The UK’s Financial Reporting Council has published a report on its “Thematic Review: Impairment of Non-Financial Assets.”
The specific focus was on disclosures relating to such impairments. The overview was that the FRC “found numerous instances of good practice across each aspect of disclosure – events and circumstances triggering an impairment loss, description of cash generating units, key assumptions used to estimate the recoverable amount, and sensitivity analysis. However, no company stood out as clearly providing fully compliant disclosures in all relevant areas.” The review “also identified a number of common disclosure omissions and opportunities to clarify and enhance disclosures, particularly around sensitivity and significant judgements and estimates.”
This is hardly a new area of concern of course: Canadian regulators have certainly noted some similar omissions in the past. Here are a couple of observations made, with my comments:
Better disclosures identified the key assumptions used in the cashflow projections to estimate the recoverable amount of a CGU or group of CGUs, not just the long term growth rate and discount rate. They explained how management determines the key assumptions, linking future expectations to external conditions and/or the company’s own strategy. As I noted previously in the context of IFRS 15, disclosures in this area will be most effective when they explain the business as much as they do the accounting methodology applied. IAS 36 requires addressing, for instance, to what extent the values assigned to key assumptions reflect past experience, or how and why they differ. This should align comfortably with the company’s broader story about where it’s going, and how that differs from where it’s been.
Better disclosures described how the entity identified single sites or clusters of sites as CGUs, and grouped CGUs for the purposes of testing goodwill for impairment. I’ve noted in the past that management’s view of these matters may not always be entirely aligned with the requirements of the standards. For example, management might regard the assets of a particular loss making entity as a strategic investment to build name recognition and market presence, as valuable to its overall direction as the assets attached to its individual profitable businesses. Even so, if that entity meets the definition of a CGU, such an analysis won’t be sufficient to prevent recognizing any resulting impairment loss.
The FRC provides an example, by The Restaurant Group plc, of what it views as better disclosure in this area:
- Cash generating units are deemed to be individual units or a cluster of units depending on the nature of the trading environment in which they operate. We only consider sites as a cluster of units, i.e. as a single CGU, where they are in a single, shared location, such as an airport, such that demand at one unit can directly affect that of other units in the same location.
Another example, from Reach plc, describes how two previous CGUs were combined into one, illustrating how these determinations aren’t necessarily static:
- The increase in the interdependency has been accelerated due to the increased scale of advertising packages sold across all titles and websites and reflects the groupwide nature of our wholesale and distribution contracts.

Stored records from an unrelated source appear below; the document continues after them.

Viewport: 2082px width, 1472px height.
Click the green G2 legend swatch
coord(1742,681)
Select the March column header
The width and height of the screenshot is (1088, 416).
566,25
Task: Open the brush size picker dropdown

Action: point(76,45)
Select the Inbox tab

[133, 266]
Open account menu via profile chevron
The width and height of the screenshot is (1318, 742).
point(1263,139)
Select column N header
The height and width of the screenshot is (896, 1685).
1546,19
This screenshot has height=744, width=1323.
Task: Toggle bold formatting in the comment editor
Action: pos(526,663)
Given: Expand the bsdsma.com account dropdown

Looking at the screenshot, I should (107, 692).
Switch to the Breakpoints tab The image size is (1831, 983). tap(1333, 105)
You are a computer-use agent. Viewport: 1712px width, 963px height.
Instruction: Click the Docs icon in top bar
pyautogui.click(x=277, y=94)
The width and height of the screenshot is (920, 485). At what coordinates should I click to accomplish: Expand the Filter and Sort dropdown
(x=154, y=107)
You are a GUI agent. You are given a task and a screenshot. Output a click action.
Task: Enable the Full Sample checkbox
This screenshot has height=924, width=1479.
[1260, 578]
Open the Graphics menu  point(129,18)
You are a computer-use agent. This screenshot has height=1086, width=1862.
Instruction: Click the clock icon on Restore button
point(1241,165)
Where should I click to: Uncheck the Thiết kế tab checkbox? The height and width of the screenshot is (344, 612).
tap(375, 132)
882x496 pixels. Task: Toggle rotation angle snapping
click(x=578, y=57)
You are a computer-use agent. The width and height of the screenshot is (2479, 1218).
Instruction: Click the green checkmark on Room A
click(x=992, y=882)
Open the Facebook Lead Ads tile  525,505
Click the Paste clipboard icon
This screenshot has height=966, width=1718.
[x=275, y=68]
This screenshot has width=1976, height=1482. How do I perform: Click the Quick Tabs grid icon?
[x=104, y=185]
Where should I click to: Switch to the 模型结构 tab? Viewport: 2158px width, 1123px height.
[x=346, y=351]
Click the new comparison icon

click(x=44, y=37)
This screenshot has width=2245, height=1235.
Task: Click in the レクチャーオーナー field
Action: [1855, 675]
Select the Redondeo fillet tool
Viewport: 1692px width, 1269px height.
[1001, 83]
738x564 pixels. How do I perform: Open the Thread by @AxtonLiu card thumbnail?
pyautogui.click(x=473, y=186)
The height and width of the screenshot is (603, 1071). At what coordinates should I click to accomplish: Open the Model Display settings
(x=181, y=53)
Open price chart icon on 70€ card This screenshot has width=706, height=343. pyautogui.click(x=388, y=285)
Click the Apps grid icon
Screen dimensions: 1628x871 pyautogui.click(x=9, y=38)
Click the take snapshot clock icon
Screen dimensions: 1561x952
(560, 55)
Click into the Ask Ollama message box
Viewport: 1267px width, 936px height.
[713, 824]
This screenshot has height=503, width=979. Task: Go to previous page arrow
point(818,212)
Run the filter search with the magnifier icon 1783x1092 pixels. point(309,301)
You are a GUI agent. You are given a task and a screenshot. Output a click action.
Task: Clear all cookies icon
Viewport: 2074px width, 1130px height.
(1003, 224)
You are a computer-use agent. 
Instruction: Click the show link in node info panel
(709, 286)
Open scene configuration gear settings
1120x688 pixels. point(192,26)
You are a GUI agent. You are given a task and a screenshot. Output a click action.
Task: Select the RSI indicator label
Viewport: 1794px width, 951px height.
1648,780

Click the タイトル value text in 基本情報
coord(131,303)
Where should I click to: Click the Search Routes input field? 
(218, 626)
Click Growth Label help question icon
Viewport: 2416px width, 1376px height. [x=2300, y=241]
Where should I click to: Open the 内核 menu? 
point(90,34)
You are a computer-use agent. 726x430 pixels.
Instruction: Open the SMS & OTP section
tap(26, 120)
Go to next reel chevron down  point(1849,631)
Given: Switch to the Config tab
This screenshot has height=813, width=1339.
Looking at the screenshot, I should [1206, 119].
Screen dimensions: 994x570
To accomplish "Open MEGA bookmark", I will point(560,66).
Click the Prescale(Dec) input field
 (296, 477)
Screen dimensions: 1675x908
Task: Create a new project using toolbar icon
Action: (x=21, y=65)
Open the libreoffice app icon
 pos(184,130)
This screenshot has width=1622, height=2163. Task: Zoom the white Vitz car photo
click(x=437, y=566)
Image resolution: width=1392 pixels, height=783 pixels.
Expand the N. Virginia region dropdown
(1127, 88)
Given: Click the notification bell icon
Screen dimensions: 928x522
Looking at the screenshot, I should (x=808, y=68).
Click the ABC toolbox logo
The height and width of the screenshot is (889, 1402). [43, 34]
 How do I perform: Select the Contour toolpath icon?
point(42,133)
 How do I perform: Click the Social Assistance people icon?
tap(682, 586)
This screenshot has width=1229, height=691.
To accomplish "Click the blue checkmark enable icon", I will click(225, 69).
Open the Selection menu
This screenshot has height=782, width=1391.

The report also sets out some “key points to consider in 2020” – here are a couple of them:
Brexit and other political / macro-economic risks The FRC notes: “Uncertainty over a ‘no deal’ exit from the EU may remain unresolved when reporting on 2019. Even if it has been resolved, businesses with larger import / export volumes may foresee a wider range of reasonably possible changes in key assumptions than in the past. Similarly, businesses affected by developments in trading relationships and the prospect of growing protectionism globally should consider the impact on their forecasting.” It indicates that best practice will link these assessments with descriptions of business model, viability and principal risks and uncertainties. This is a prime example of a circumstance where there’s nothing to be gained from downplaying the uncertainty and imposing an artificially minimal disclosure. No doubt investors may differ widely in their assessments of what Brexit may mean for individual entities and for the world in general: an entity should try to think its way into both optimistic and pessimistic perspectives, ensuring that such parties understand the potential impact of being right and wrong.
Climate change and environmental impact The FRC expects that “companies for whom climate change and environmental impact are significant will explain how such factors, specific to the company’s industry and value chain, have been taken into account in assessing medium and long term growth potential, costs and licence to operate.” Again, there’s nothing for a company to gain by trying to brush such uncertainties under the carpet.
And of course, the impact of new standards is always a focus area. In particular, the application of the IFRS 16 leasing model may raise new impairment issues, both of right of use assets and of CGUs containing such assets.